Not only that, but he's critiquing it from the perspective of a tablet OS. The majority of the intertial pushback Windows 8 suffered was from desktop users who absolutely did not want a mobile-esque interface on their desktop computer. His usability points are good--from a tablet user's perspective--but it completely misses the point of Windows 10, which is to regain trust from desktop and enterprise users. He further complains that this sort of cultural entrenchment is very much like the pushback Microsoft received between the DOS-to-Windows era--ignoring, of course, that user interaction with a touch UI versus mouse are substantially different. Plus, like you and the poster you replied to, I highly doubt that "tablet mode" in Windows 10 is completely finished.

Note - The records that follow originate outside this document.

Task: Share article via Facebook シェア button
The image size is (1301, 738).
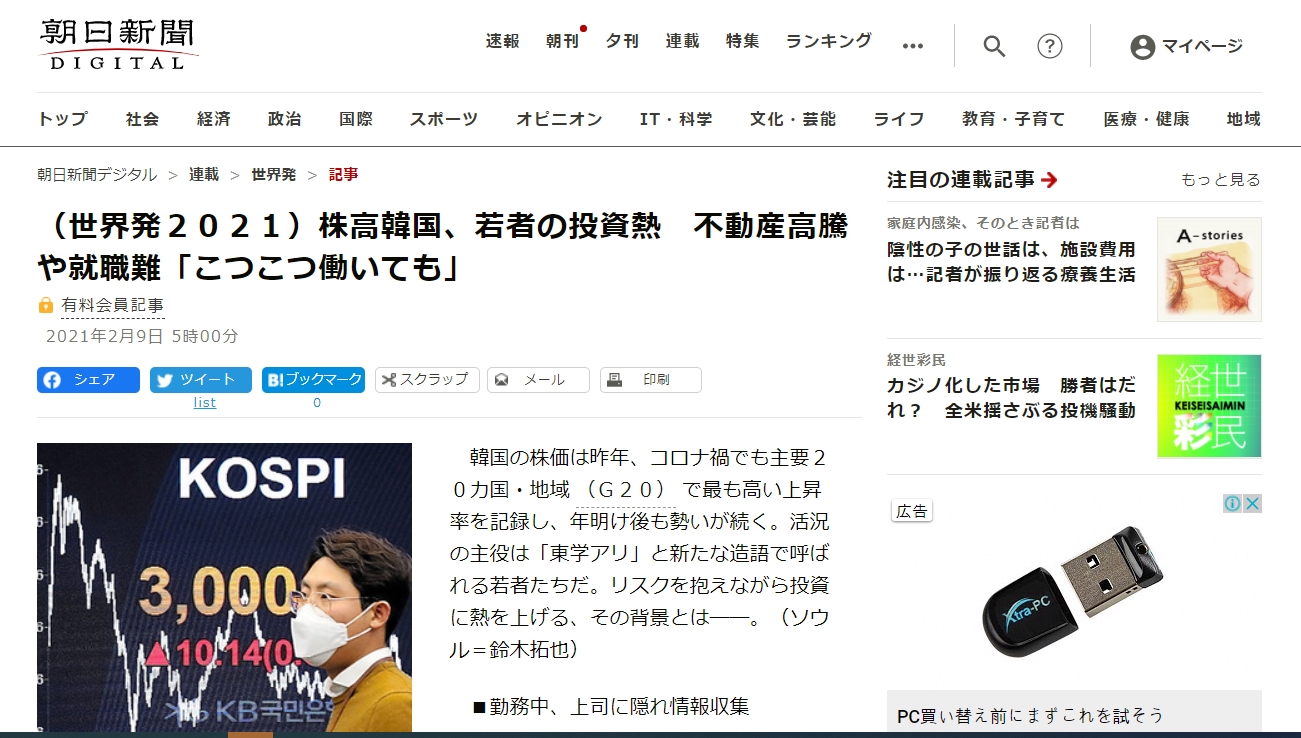Action: click(x=88, y=380)
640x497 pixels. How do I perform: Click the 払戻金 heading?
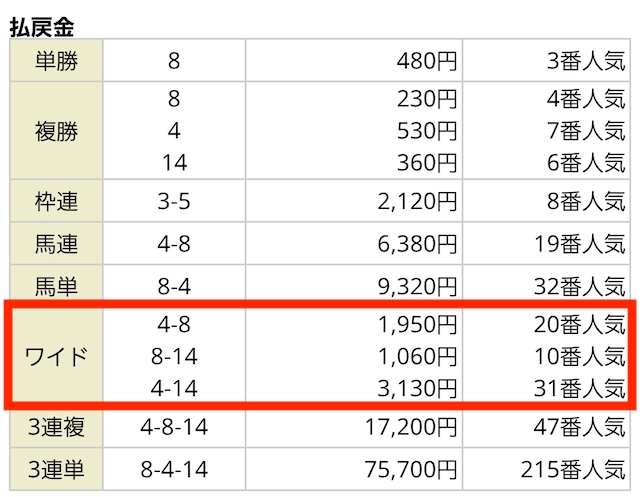42,27

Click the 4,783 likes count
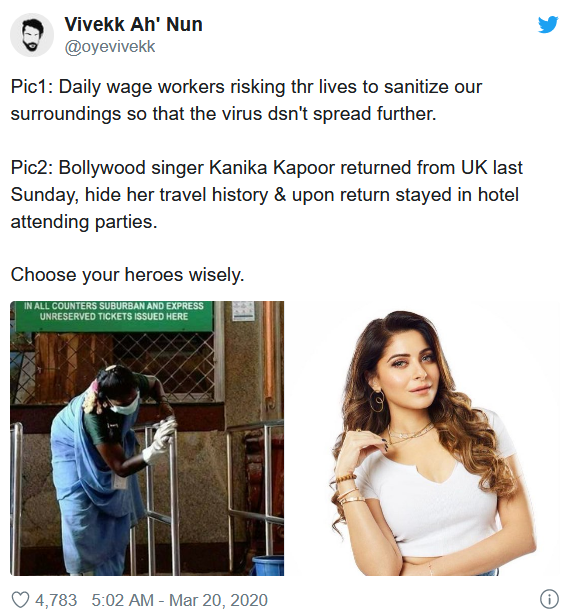coord(56,600)
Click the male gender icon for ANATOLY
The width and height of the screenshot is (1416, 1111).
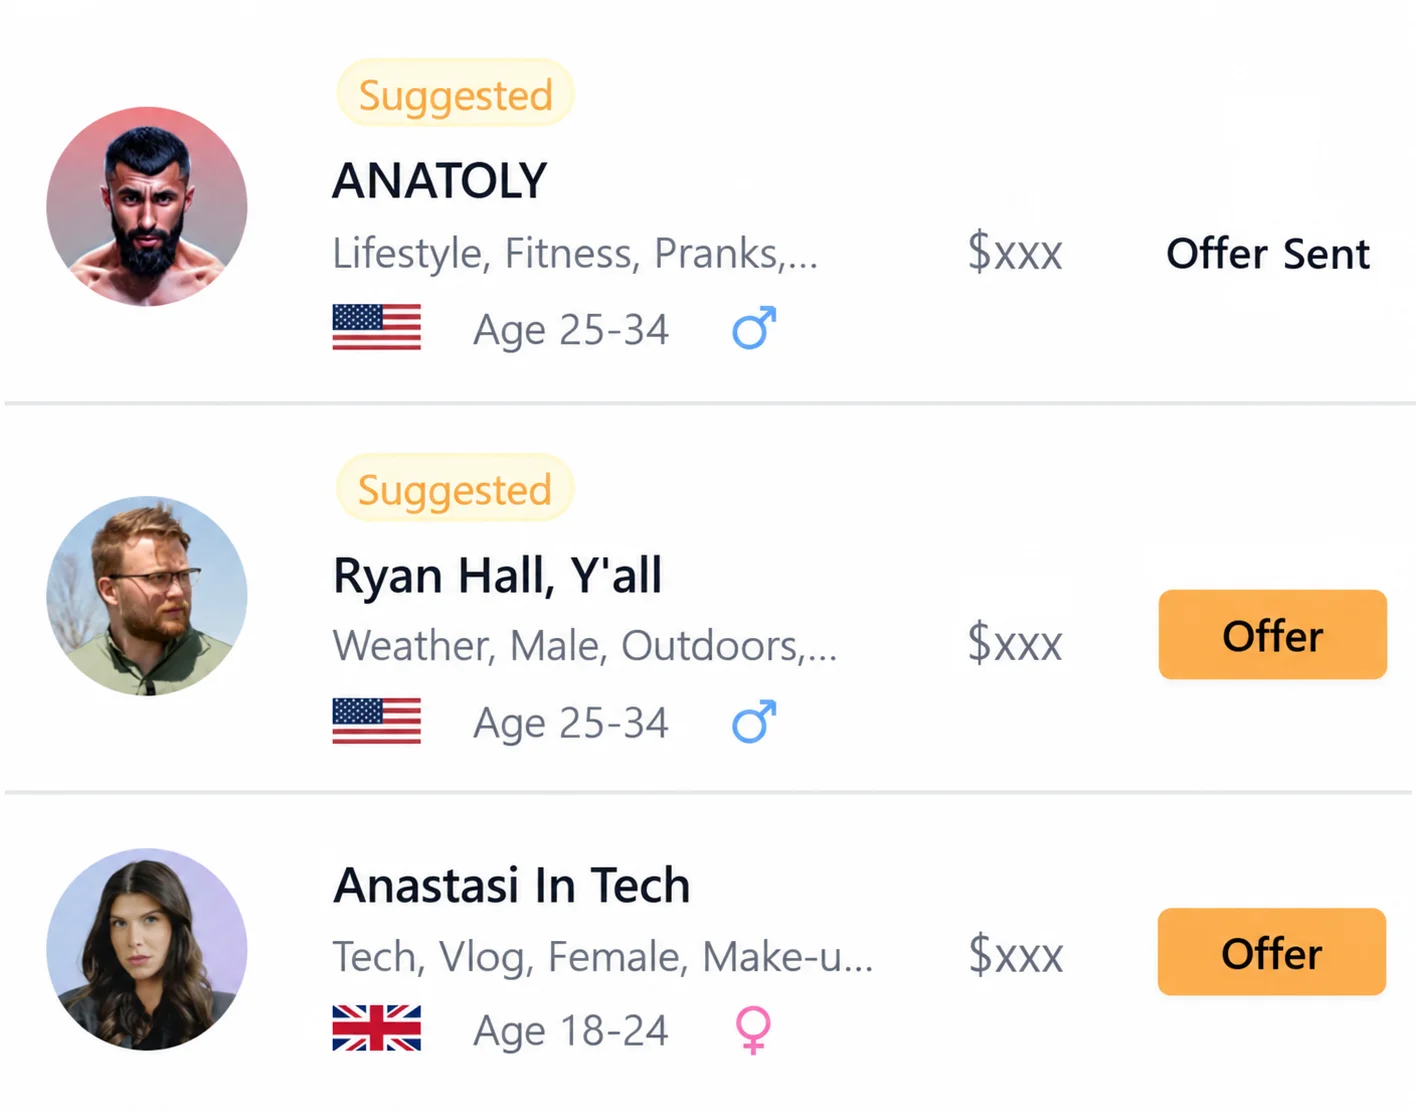point(754,328)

I get that the author is probably upset with the changes coming in Windows 10 given his nearly exclusive use of a Surface (it's understandable--and also ironic that early on in the post, he mentions that "learning is uncomfortable"), but he's also forgetting that his favored use case is probably in the minority. How many Surface users are there versus enterprise/business/desktop users?
1. Touchscreen computers are in the minority now, but I don't think they'll remain in the minority. Kids are growing up on iPhones, Android phones, and iPads. A computer without a touchscreen will seem increasingly anachronistic to them, so designing against that trend is a backwards-looking strategy.
2. I don't see how the changes Microsoft has made in Windows 10 so far were necessary to make it a better desktop OS. Removing charms, for example, did nothing for desktop PCs. Microsoft could have made the charms features (e.g. search) accessible via the taskbar without removing charms for those who do have touchscreen computers, and can access it easily.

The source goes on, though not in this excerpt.